What is expected:
The line that contains "The height and width of the screenshot is (1454, 840)." and all lines following it to the end of the data below: set these down exactly, and nothing besides.

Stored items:
>>>>>

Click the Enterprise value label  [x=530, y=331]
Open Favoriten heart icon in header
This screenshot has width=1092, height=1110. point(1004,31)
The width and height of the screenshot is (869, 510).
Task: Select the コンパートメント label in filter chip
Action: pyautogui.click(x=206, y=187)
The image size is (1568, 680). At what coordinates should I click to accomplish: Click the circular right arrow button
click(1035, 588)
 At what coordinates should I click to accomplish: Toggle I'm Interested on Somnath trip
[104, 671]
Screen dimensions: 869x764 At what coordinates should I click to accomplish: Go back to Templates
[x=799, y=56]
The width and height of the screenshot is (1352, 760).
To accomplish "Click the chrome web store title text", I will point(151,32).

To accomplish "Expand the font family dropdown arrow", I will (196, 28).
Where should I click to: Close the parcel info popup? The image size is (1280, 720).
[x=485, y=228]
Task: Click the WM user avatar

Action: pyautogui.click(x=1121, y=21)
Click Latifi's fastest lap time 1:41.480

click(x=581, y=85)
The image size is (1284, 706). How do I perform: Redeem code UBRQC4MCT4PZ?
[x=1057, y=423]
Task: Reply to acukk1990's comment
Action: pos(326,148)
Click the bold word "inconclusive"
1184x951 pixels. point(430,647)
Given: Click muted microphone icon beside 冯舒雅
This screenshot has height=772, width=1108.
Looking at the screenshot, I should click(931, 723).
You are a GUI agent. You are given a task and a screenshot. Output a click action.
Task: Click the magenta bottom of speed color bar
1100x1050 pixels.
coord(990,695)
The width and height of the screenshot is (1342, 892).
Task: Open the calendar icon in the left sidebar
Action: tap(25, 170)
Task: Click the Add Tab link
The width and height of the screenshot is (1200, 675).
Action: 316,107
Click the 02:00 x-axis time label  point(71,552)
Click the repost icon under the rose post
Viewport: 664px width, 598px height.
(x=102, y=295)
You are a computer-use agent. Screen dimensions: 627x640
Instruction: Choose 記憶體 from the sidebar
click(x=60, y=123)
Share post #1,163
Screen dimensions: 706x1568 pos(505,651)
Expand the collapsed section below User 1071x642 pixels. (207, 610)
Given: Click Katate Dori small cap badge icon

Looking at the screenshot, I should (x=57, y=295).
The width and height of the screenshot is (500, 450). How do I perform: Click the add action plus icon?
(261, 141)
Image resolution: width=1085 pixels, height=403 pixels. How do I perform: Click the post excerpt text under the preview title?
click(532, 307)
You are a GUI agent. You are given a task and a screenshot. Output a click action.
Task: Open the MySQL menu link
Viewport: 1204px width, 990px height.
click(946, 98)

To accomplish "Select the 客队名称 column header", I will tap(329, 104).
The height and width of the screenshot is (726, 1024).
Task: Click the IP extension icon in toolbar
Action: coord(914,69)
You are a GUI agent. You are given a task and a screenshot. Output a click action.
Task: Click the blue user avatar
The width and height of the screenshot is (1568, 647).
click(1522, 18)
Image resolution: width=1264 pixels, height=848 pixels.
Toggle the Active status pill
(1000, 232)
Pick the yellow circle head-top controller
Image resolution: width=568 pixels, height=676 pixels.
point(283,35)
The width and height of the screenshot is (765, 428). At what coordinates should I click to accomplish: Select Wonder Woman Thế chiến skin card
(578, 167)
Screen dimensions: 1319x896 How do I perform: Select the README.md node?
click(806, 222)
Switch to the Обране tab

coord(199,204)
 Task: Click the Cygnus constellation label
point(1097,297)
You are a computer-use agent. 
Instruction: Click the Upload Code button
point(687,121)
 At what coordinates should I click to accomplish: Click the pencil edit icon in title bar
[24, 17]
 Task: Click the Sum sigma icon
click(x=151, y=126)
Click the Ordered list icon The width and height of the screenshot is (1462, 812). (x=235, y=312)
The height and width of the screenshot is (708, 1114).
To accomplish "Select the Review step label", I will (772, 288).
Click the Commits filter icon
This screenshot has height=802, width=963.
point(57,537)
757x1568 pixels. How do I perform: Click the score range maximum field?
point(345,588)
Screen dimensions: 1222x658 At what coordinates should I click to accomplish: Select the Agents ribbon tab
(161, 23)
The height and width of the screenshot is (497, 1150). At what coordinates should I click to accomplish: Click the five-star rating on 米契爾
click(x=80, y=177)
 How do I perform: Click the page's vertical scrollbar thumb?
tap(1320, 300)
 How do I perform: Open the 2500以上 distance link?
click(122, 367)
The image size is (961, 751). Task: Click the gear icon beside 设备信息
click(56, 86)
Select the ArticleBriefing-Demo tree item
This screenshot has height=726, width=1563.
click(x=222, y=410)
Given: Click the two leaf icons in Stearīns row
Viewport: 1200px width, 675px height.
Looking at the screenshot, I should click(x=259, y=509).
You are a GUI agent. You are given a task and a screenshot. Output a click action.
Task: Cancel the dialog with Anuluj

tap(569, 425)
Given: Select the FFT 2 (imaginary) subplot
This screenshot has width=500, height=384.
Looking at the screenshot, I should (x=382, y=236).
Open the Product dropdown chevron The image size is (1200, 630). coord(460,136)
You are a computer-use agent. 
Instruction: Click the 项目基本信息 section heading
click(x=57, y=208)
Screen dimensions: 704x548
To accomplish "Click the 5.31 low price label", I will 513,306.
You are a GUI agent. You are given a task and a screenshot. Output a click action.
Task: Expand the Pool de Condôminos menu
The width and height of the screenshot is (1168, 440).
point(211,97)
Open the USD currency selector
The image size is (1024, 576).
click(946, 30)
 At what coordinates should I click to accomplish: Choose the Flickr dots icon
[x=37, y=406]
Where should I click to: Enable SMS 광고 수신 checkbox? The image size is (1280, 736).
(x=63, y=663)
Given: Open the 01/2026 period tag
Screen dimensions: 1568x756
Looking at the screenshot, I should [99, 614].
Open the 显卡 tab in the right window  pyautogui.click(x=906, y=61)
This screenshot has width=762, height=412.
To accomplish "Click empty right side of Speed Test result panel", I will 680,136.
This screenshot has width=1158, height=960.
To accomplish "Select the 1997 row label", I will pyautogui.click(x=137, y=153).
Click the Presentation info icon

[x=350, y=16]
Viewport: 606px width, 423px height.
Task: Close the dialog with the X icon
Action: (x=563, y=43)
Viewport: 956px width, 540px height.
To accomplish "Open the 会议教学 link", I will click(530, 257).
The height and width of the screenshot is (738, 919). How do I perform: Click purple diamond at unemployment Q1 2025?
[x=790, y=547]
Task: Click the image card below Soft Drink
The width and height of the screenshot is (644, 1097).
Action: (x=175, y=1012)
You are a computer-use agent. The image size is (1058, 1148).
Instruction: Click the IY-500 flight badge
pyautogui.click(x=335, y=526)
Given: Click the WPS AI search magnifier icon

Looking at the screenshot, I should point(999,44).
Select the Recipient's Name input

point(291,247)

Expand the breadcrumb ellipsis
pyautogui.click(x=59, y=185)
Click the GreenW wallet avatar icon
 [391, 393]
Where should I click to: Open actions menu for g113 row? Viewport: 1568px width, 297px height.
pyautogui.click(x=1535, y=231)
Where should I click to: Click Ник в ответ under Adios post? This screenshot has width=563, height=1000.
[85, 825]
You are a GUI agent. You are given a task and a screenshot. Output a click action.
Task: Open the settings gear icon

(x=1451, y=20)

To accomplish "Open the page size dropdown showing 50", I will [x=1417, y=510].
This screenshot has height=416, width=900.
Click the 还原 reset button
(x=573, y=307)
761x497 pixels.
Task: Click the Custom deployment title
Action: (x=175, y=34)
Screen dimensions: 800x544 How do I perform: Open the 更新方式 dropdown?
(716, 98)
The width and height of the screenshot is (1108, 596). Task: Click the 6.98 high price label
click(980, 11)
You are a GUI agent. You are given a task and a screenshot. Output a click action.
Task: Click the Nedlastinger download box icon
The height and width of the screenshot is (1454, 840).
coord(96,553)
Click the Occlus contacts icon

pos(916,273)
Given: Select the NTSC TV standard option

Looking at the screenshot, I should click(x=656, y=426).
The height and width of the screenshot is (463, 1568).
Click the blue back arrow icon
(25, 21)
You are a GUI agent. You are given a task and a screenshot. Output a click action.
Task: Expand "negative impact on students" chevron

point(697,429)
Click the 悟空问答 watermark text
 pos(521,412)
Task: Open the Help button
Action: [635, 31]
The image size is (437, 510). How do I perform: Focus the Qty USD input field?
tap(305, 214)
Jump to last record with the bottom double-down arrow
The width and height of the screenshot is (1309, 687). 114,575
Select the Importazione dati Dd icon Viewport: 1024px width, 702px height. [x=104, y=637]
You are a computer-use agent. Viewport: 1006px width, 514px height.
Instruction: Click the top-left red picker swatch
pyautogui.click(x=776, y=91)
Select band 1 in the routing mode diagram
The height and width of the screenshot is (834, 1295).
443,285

<<<<<

Reply:
The height and width of the screenshot is (1454, 840).
coord(96,553)
Click the Occlus contacts icon

pos(916,273)
Given: Select the NTSC TV standard option

Looking at the screenshot, I should click(x=656, y=426).
The height and width of the screenshot is (463, 1568).
Click the blue back arrow icon
(25, 21)
You are a GUI agent. You are given a task and a screenshot. Output a click action.
Task: Expand "negative impact on students" chevron

point(697,429)
Click the 悟空问答 watermark text
 pos(521,412)
Task: Open the Help button
Action: [635, 31]
The image size is (437, 510). How do I perform: Focus the Qty USD input field?
tap(305, 214)
Jump to last record with the bottom double-down arrow
The width and height of the screenshot is (1309, 687). 114,575
Select the Importazione dati Dd icon Viewport: 1024px width, 702px height. [x=104, y=637]
You are a computer-use agent. Viewport: 1006px width, 514px height.
Instruction: Click the top-left red picker swatch
pyautogui.click(x=776, y=91)
Select band 1 in the routing mode diagram
The height and width of the screenshot is (834, 1295).
443,285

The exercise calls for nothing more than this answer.